Element and text position data
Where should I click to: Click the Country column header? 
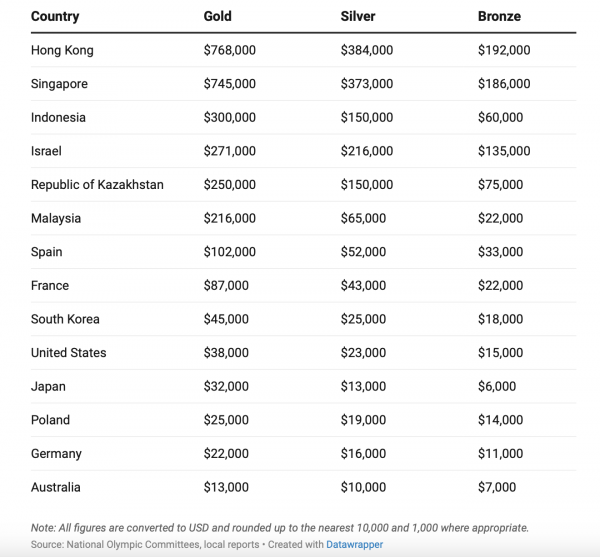[55, 17]
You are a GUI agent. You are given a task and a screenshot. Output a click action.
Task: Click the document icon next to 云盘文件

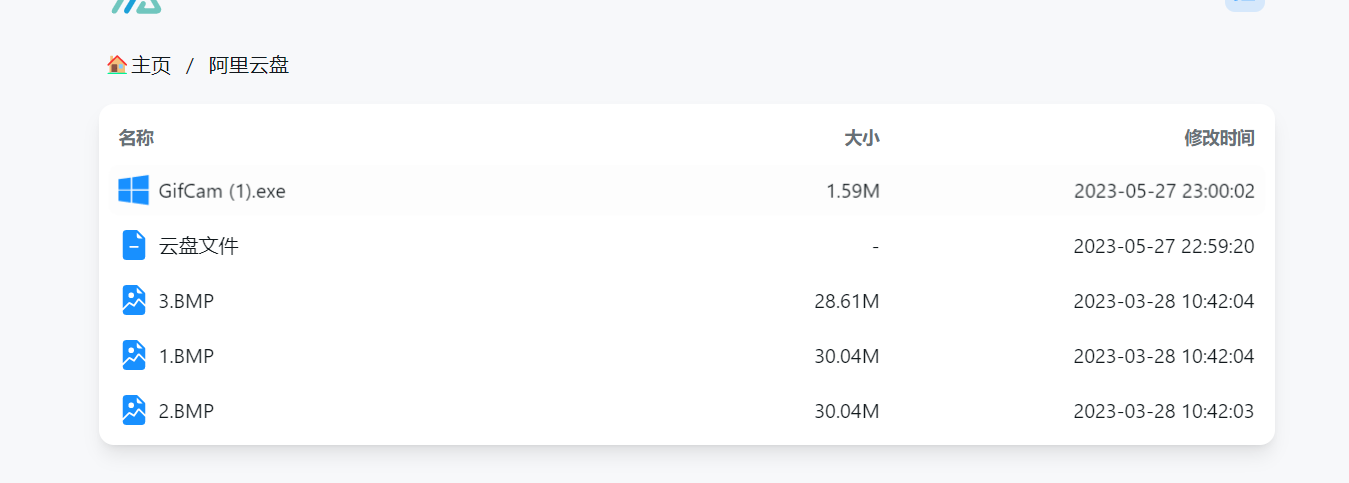click(134, 245)
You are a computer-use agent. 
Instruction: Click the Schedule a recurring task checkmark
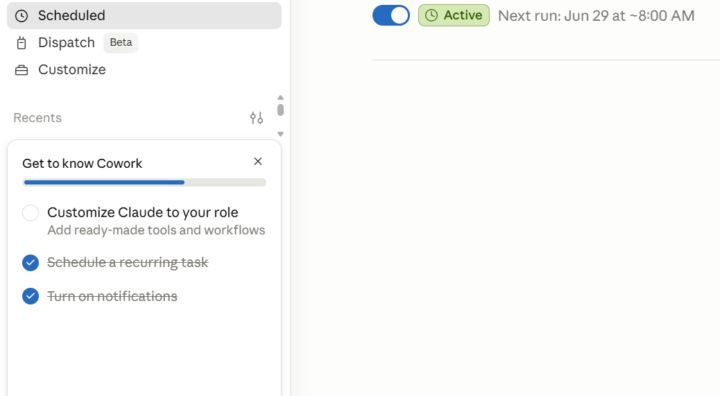click(x=30, y=263)
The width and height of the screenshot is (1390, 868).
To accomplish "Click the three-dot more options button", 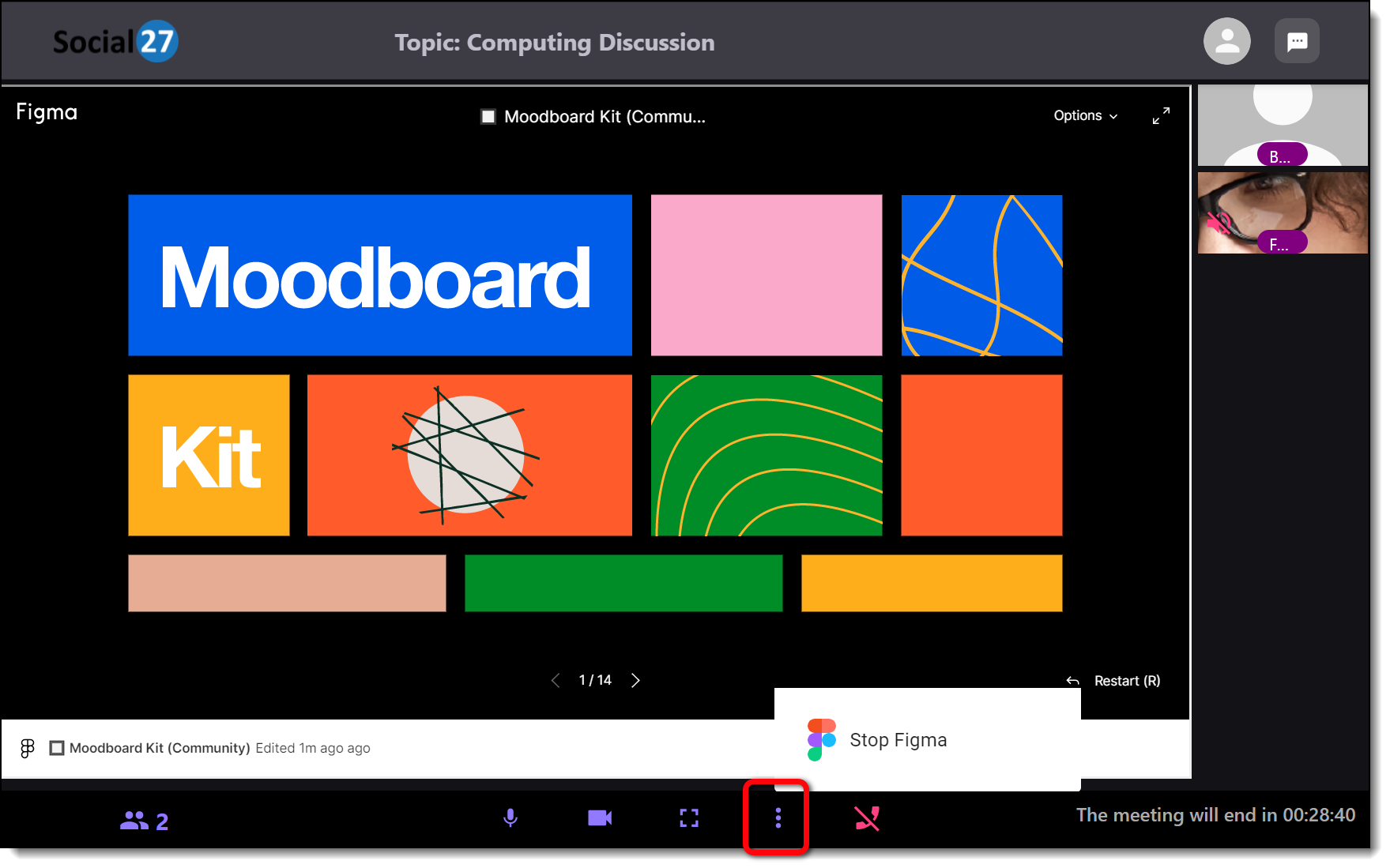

## What you have to do
Return every line of the records above unchanged, leaving the pictures out.

## Result of the task
Where should I click to: Click the Country column header? 
[55, 17]
You are a GUI agent. You are given a task and a screenshot. Output a click action.
Task: Click the document icon next to 云盘文件

click(134, 245)
You are a computer-use agent. 
Instruction: Click the Schedule a recurring task checkmark
click(x=30, y=263)
The width and height of the screenshot is (1390, 868).
To accomplish "Click the three-dot more options button", 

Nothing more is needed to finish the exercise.